Parlons de la cinquième année de Colin. Les préjugés ne sont pas subtils, mais manifestes – et dangereux. Le procureur a été dissous de force, et les enjeux n’ont jamais été aussi élevés. Il se sent coupé de ses amis. Il ne porte plus sa pièce de monnaie du procureur car il ne peut s’empêcher de la regarder toute la journée. Son frère et lui envoient à leurs parents des lettres truffées de mensonges, parce que oui, Poudlard est devenu un enfer, mais ils se souviennent de ce que c’était dans la lueur de ces premiers mois parfaits et ils ont le genre d’espoir qui ne peut pas être écrasé. Ils doivent rester. Ils doivent rester aux côtés de Harry.
Et puis Dumbledore meurt. À un moment donné, Colin se rend compte qu’il a raté l’appel du procureur auquel Luna et Neville ont répondu pendant les attaques des Mangemorts, et son remords est écrasant. Il assiste aux funérailles de Dumbledore, sans savoir que ce sera la dernière fois qu’il sera le bienvenu à Poudlard pour le reste de sa vie.
On ne peut pas parler de la sixième année de Colin. Il n’y en a pas eu. Colin et Dennis, comme tous les autres nés-moldus, n’ont pas seulement été bannis de Poudlard – ils ont été soudainement pris au milieu d’une guerre qui n’avait rien à voir avec eux. Il est incroyablement rare qu’une famille moldue ait deux enfants doués pour la magie. Le simple fait que Colin était en vie au début de la bataille de Poudlard implique que lui et sa famille, qui faisaient sûrement partie des naissances de Moldus les plus ciblées par le nouveau ministère, étaient en fuite pendant la majeure partie de l’année avec deux utilisateurs de magie mineurs qui avaient la Trace sur eux. Il n’y avait pas d’apparat. Il n’y avait pas de sacs magiques sans fond avec des tentes et des provisions, ni de sorts de protection, ni d’endroit logique pour se cacher. Il n’y avait que la survie, et cette même foi inébranlable que Colin avait en Harry avant même de le rencontrer.
Nous savons tous comment cette histoire se termine, mais parlons-en aussi. Parlons du fait qu’après tout cela – les menaces, les tentatives d’assassinat, la trahison du seul endroit qui lui était cher – le Colin que nous connaissions aurait déjà dû être mort. L’homme optimiste, persévérant et ridicule que nous avons rencontré six ans auparavant aurait dû être complètement anéanti. Il avait tous les droits d’être amer. Il avait tous les droits d’être terrifié. Il avait tous les droits de tourner le dos à la bataille de Poudlard, et de refuser de se battre pour l’école qui n’a jamais pris la peine de se battre pour lui.
Au lieu de cela, Colin n’est pas seulement revenu se battre pour Poudlard.

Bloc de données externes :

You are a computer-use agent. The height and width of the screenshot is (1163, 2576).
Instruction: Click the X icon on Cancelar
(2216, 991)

Il est revenu deux fois. Et c’est tout ce qu’il a pour le prouver, alors que Harry traverse le carnage :
« Puis Neville a failli lui rentrer dedans. Il était la moitié d’un couple qui transportait un corps depuis le terrain. Harry a jeté un coup d’œil vers le bas, et a senti un autre coup sourd dans son estomac : Colin Creevey, bien que mineur, avait dû rentrer en douce comme l’avaient fait Malefoy, Crabbe et Goyle. Il était minuscule dans la mort. »
Trois lignes. Colin est mort, et c’est une pensée après coup – dans le roman, dans l’esprit de Harry. C’est un choc qu’il est incapable de ressentir, et très franchement, un choc que nous ne pouvions pas ressentir lorsque nous le lisions à l’époque. Il y avait tellement d’autres choses qui se passaient que ce pauvre enfant reste négligé par le fandom, même à ce jour.

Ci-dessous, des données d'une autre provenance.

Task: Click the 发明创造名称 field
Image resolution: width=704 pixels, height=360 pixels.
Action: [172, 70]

Parlons donc de la mort de Colin. Parlons de la plus jeune victime de la bataille de Poudlard. Parlons de l’enfant qui n’a jamais cessé de croire. Parlons du garçon qui a suivi ses amis jusqu’au bout du monde, et qui n’a rien demandé en retour. Parlons de Colin, parce qu’il méritait plus que trois lignes, et bien plus que ce que le monde des sorciers lui a jamais accordé.